Lead Inventor:
Franklin David Costantini, PhD
Creating a Transgenic Mouse
In biomedical research, a very common technique is to alter a mouse's genome to induce or repress expression of a gene of interest. Although this technology has been around for many years, the actual laboratory work required to produce such a mouse is time-consuming and prone to failure. This technology consists of a plasmid that has been optimally designed to insert any DNA sequence of choice into the mouse genome at the ROSA26 locus.
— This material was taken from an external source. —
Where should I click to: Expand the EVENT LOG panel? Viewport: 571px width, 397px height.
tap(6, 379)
This locus is important because it has a high endogenous expression level throughout development; thus, the inserted sequence will be expressed globally, or can be restricted in time and/or space by using a second 'driver' mouse line.
Using pROSA26-PA in Conjunction with pBigT to Alter a Mouse Genome
• The technology consists of the generic targeting vector, called pROSA26-PA, which can be used in conjunction with pBigT (see
IR #2446) to easily target the ROSA locus.
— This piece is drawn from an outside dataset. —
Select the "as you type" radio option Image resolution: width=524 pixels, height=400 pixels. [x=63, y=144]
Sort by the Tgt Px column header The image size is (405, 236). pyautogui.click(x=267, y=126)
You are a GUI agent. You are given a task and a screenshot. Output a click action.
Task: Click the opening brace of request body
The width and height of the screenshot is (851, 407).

• A scientist wishing to create a gene insertion first assembles the desired sequence, subclones it into the pBigT vector, and then moves a larger fragment from pBigT into the pROSA26-PA vector.
• After this step, the final targeting sequence is extracted and inserted into the mouse genome (e.g., by embryonic stem cell transformation).
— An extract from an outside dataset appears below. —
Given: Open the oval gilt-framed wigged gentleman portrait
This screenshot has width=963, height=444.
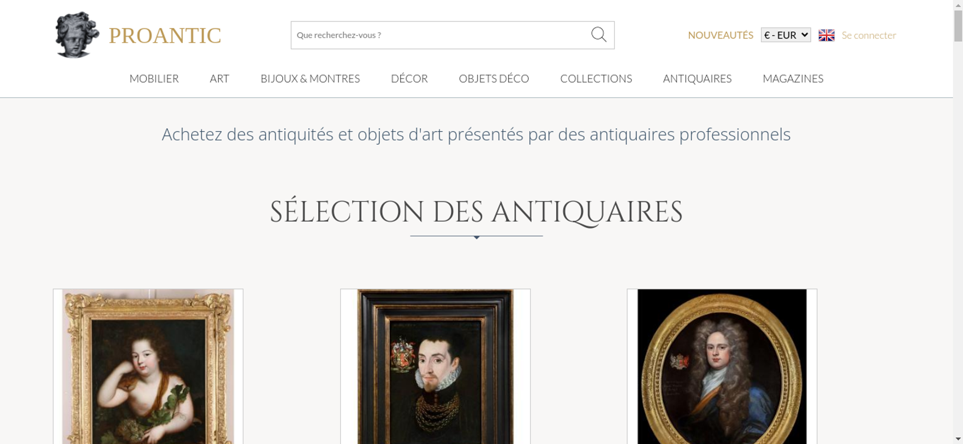Looking at the screenshot, I should click(722, 367).
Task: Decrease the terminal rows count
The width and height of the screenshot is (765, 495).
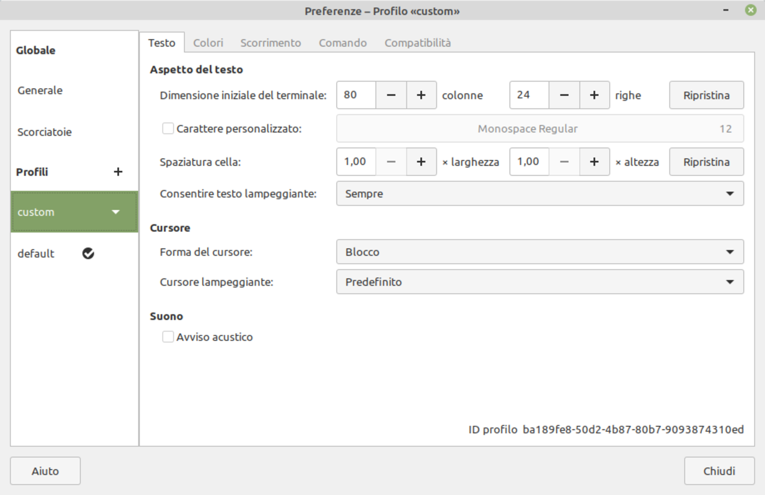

• This technology makes targeting of the ROSA26 locus straightforward by incorporating several features:
o Rare-cutting restriction enzyme sites AscI and PacI allow for 'sticky-end' ligation, obviating the need for more time-consuming types of ligation.
o The companion pBigT plasmid includes useful ancillary sequences such as PGK-neoPGK-pA and loxP sites, for use with Cre recombinase.
• This technology was amply demonstrated in the creation of Cre reporter strains using gene-encoded fluorescent tags
Applications:
• These targeting constructs are used to create mice suitable for cell lineage tracing experiments as well as for monitoring the expression of Cre transgenes using fluorescent protein marker expression.
Advantages:
• The green fluorescent protein (GFP) and variants such as EYFP and ECFP offer an advantage over lacZ as a reporter, in that they can be easily visualized without recourse to the vital substrates required to visualize β-gal in living tissue.
Patent Status: Copyright
Licensing Status: Copyright / Material available for Express Licensing
Plasmid for mouse ROSA26 locus for use with plasmid pBigT
Publications:
Cre reporter strains produced by targeted insertion of EYFP and ECFP into the ROSA26 locus. Srinivas, S et al. (2001). BMC Dev Biol. 1:4.